On the software side, a host operating system running on an external PC communicates with the GVPP's evaluation board via an OS kernel within the on-chip microprocessor. BEV dubs the neural-learning capability of its development environment "programming by seeing and doing," because of its ease of use. The engineer needs no knowledge of the internal workings of the GVPP, the company said, only application-specific domain knowledge.
"Programming the GVPP is as simple as setting a few registers, and then testing the results to gauge the application's success," said Steve Rowe, BEV's director of research and development. "Once debugged, these tiny application programs are loaded directly into the GVPP's internal ROM."
Application programs themselves can use C++, which makes calls to a library of assembly language algorithms for visual perception and tracking of objects. The system's modular approach permits the developer to create a hierarchy of application building blocks that simplify problems with inheritable software characteristics.
"Simple applications can be quickly prototyped in a few days, with medium-size applications taking a few weeks and even big applications only a couple of months," said Rowe.
In applications, each pixel may be described with respect to any of the six domains of information available to it hue, luminance, saturation, speed, direction of motion and spatial orientation. The GVPP further subcategorizes pixels by ranges, for instance luminance within 10 percent and 65 percent, hue of blue, saturation between 20 and 25 percent, and moving upward in scene.
A set of second-level pattern recognition commands permits the GVPP to search for different objects in different parts of the scene for instance, to look for a closed eyelid only within the rectangle bordered by the corners of the eye. Since some applications may also require multiple levels of recognition, the GVPP has software hooks to pass along the recognition task from level to level.

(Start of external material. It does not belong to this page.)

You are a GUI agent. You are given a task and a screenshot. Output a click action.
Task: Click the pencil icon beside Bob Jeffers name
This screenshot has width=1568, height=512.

For instance, to detect when a driver is falling asleep a capability that could find use in California, which is about to mandate that cars sound an "alarm" when drowsy drivers begin to nod off the GVPP is first programmed to detect the driver's head, for which it creates histograms of head movement. The microprocessor reads these histograms to identify the area for the eye.
Then the recognition task passes to the next level, which searches only within the eye area rectangles. High-speed movement there, normally indicative of blinking, is discounted, but when blinks become slower than a predetermined level, they are interpreted as the driver nodding off, and trigger an alarm.
Pirim has long-term plans out to 2006 for the GVPP. "We have a very clear set of upgrades to take advantage of putting more transistors onto our system-on-a-chip," said Pirim.
First, a CMOS imager will be integrated on-chip with the GVPP, enabling watch-size vision systems by 2002. After that, Pirim plans to integrate flash memory that will enable a system the size of a pinky ring by 2004. And by 2006, Pirim has slated an expanded on-chip DRAM plus beefed up on-chip processing to solve multisensor fusion applications in hat-pin-size vision systems.
Application-specific software libraries are also planned, including optical character recognition, 3-D analysis and spatial organization.
BEV lists possible applications for the GVPP in process monitoring, quality control and assembly; automotive systems such as intelligent air bags that monitor passenger size and traffic congestion monitors; pedestrian detection, license plate recognition, electronic toll collection, automatic parking management, automatic inspection; and medical uses including disease identification. The chip could also prove useful in unmanned air vehicles, miniature smart weapons, ground reconnaissance and other military applications, as well as in security access using facial, iris, fingerprint, or height and gait identification.